Kashmir Hill, Fusion:
[…] for the last 14 years, every time MaxMind’s database has been queried about the location of an IP address in the United States it can’t identify, it has spit out the default location of a spot two hours away from the geographic center of the country. This happens a lot: 5,000 companies rely on MaxMind’s IP mapping information, and in all, there are now over 600 million IP addresses associated with that default coordinate. If any of those IP addresses are used by a scammer, or a computer thief, or a suicidal person contacting a help line, MaxMind’s database places them at the same spot: 38.0000,-97.0000.
Which happens to be in the front yard of Joyce Taylor’s house.

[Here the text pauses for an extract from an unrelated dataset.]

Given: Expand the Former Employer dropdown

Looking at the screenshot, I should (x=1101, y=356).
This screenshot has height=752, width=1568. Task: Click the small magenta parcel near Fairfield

This is a terrifying example of what bad software design and misleading advertising begets. MaxMind markets their IP geolocation software as their “most accurate information about the location of an IP address, pinpointing it to the zip or postal code level”. So I tried it with an off-the-cuff IP address. I figured that, with 600 million of the damn things all being mapped to MaxMind’s default, I stood a pretty good chance of eventually guessing one of those.
And, on my very first try, I did: an arbitrarily-typed
126.96.36.199 address turns out to be mapped to 38, –97. There is no indication — at least, not within their homepage demo — that this is a randomly-selected default location.
An intrepid software engineer making a product dependent on IP geolocation might look at the results and MaxMind’s marketing, and reasonably conclude that this is the actual mapped location of that IP address. An interface designer might wish to make the results page of this product a little more helpful to people who can’t locate coordinates in their heads — that’s most people, weirdo — so they might add a map. Their end user will see impressive-looking coordinates and a nice-looking map with a pin marking a specific location. At every stage, there is the impression that this result has been arrived at with a high level of precision. And Joyce Taylor takes the fallout.
Update: 600 million of anything is a hard amount to grasp. To put it in more manageable terms, think of it as approximately one in every seven IP addresses ever issued that are mapped by MaxMind to a single farm in Kansas, or approximately one in every three U.S. IP addresses. Nothing says “pinpoint” like a one-in-three shot of getting the answer completely wrong.